Dataset records:
::::
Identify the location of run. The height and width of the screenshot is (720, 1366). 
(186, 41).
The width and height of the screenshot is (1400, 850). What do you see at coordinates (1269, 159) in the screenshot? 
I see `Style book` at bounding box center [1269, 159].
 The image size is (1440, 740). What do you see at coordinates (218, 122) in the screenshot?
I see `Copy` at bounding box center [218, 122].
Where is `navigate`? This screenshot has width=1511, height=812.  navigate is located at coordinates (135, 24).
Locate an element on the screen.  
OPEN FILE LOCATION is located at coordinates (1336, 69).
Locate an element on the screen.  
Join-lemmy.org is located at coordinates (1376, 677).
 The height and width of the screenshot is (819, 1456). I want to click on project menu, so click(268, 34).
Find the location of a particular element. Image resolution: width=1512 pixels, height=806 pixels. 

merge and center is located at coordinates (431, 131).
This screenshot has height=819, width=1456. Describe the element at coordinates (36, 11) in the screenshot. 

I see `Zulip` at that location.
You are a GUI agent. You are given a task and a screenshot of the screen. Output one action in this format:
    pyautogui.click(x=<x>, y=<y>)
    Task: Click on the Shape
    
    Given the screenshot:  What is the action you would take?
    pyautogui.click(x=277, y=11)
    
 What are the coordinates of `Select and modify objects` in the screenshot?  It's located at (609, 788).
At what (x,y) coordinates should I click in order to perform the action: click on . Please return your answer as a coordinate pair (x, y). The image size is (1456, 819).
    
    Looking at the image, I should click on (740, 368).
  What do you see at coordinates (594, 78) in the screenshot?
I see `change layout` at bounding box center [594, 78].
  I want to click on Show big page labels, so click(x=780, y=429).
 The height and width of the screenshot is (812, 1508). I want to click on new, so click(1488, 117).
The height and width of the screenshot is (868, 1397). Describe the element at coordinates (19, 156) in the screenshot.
::::
The problem
Convert all of the material above into a JSON list of strings, with one string for each line and blank lines left out.

Exercise output
[
  "Identify the location of run. The height and width of the screenshot is (720, 1366). ",
  "(186, 41).",
  "The width and height of the screenshot is (1400, 850). What do you see at coordinates (1269, 159) in the screenshot? ",
  "I see `Style book` at bounding box center [1269, 159].",
  " The image size is (1440, 740). What do you see at coordinates (218, 122) in the screenshot?",
  "I see `Copy` at bounding box center [218, 122].",
  "Where is `navigate`? This screenshot has width=1511, height=812.  navigate is located at coordinates (135, 24).",
  "Locate an element on the screen.  ",
  "OPEN FILE LOCATION is located at coordinates (1336, 69).",
  "Locate an element on the screen.  ",
  "Join-lemmy.org is located at coordinates (1376, 677).",
  " The height and width of the screenshot is (819, 1456). I want to click on project menu, so click(268, 34).",
  "Find the location of a particular element. Image resolution: width=1512 pixels, height=806 pixels. ",
  "merge and center is located at coordinates (431, 131).",
  "This screenshot has height=819, width=1456. Describe the element at coordinates (36, 11) in the screenshot. ",
  "I see `Zulip` at that location.",
  "You are a GUI agent. You are given a task and a screenshot of the screen. Output one action in this format:",
  "    pyautogui.click(x=<x>, y=<y>)",
  "    Task: Click on the Shape",
  "    Given the screenshot:  What is the action you would take?",
  "    pyautogui.click(x=277, y=11)",
  " What are the coordinates of `Select and modify objects` in the screenshot?  It's located at (609, 788).",
  "At what (x,y) coordinates should I click in order to perform the action: click on . Please return your answer as a coordinate pair (x, y). The image size is (1456, 819).",
  "    Looking at the image, I should click on (740, 368).",
  "  What do you see at coordinates (594, 78) in the screenshot?",
  "I see `change layout` at bounding box center [594, 78].",
  "  I want to click on Show big page labels, so click(x=780, y=429).",
  " The height and width of the screenshot is (812, 1508). I want to click on new, so click(1488, 117).",
  "The height and width of the screenshot is (868, 1397). Describe the element at coordinates (19, 156) in the screenshot."
]